第34話
目を覚ますと、そこは王の間だった。
隣にはチコが座っており、穏やかな表情で俺を見つめていた。
「チコ……もう大丈夫なのか?」
「それはこっちの台詞です、ヨーイチ様。急に倒れられたので本当に驚きました」
「ごめん」
「いいえ、それほど必死になって薬の材料を取ってきてくれたということですから。わたしは、嬉しくてたまりません」
「チコ……」
俺はベッドの上に座りなおして、チコの手を握った。
「はい……」
「俺の正妻になってくれ」
「ほ、ほんとうに、わたしでいいのですか?」
「君しかいないよ」
「……つつしんで、お受けいたします」
「チコ!」
正妻への条件は、はじめてのまぐわいをすること。
俺はチコを抱きしめてベッドに押し倒し、いままさにーーーーというところで、視線に気づいた。

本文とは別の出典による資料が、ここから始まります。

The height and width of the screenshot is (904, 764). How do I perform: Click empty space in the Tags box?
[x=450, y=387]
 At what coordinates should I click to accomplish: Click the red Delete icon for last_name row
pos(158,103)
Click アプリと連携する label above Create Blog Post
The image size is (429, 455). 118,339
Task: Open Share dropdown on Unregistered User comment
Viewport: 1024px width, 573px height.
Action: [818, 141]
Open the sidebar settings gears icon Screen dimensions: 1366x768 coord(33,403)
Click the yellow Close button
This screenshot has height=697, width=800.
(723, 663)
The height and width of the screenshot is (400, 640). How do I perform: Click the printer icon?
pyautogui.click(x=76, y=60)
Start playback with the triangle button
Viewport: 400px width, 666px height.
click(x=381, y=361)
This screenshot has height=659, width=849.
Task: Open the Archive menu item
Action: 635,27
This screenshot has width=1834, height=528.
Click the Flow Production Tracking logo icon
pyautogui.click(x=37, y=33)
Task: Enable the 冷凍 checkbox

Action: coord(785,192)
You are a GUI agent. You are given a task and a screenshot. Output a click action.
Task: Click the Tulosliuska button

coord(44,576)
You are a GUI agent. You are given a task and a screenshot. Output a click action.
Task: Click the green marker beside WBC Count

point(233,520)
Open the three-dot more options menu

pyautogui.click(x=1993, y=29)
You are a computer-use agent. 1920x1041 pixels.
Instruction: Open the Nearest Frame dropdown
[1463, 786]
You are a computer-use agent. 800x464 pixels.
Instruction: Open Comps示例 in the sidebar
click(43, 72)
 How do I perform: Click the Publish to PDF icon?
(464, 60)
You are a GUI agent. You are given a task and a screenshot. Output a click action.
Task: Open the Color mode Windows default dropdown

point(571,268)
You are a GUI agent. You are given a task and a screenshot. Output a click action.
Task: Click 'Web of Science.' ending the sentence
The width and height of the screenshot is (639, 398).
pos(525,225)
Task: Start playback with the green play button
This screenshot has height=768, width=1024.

王の間の入口をみると、見知った面々がこちらを凝視していた。
「なにしてるんだお前ら!」
俺がそういうと、彼女たちは蜘蛛の子を散らすように逃げていった。
「うふふ、みんな、ヨーイチ様が大好きなんですよ」
「まったく……」
「さ、ヨーイチ様……こちらへ」
そういって、チコは俺の服の裾を引っ張ったのだった。
それから七日後。
一日の中で太陽がもっとも長く空に昇ると言われているその日に、俺たちは結婚式を上げた。
ナハラートトの広場には大勢の娘たちが集まった。
俺は頭に色鮮やかな羽飾りを乗せ、上半身に塗料で紋様を描き、腰には連なる葉を巻いている。
これがナハラートトの結婚式での正装なのだそうだ。
隣にいるチコもまた、頭に羽飾りを乗せ、体中に紋様を描いている。
俺たちは大衆の視線を一身に浴びながら、見つめ合った。
「ここまで、大変だった」
「うふふ、本当に大変なのはこれからですよ」
「どういうことだ?」
「それはですね……」
チコは俺の首に腕を回してきた。
「正妻が決まれば、子作りが解禁されるのです。結婚式はいわば解禁日。ここにいいるすべての娘たちが、こぞってヨーイチ様の体を求めるのです」
「へ……? え、いま?」
「いまです。結婚式とはいわば、大乱〇パーティーなのです」
「ちょ、ちょっとまって! それはさすがにーーーー」
「観念してください、ヨーイチ様」
ちゅっ。
チコの柔らかい唇が俺の唇に触れたその瞬間。
それまで穏やかな表情で見守っていた娘たちの表情が一気に獲物を見つけたハンターのそれとなった。
百名を超える娘たちが濁流のように押し寄せてくる。
俺はチコを抱きかかえ、すぐに逃げ出した。
「あー! ヨーイチ様、どこにいくのー!」
「ヨーイチ様、ボクと子作りしてー」
「ようやく男って奴を味わえるんだ! 観念しな、ヨーイチ様ー!」
ナージャたちが後ろで喚いているが、俺は止まらない。
「悪いが俺たちはこのままハネムーンに行かせてもらう! じゃあなみんなー!」
「うふふ、ヨーイチ様。がんばってくださいね」
腕の中でチコが微笑む。
旧石器風の異世界で、俺はまだまだラブコメを諦めない。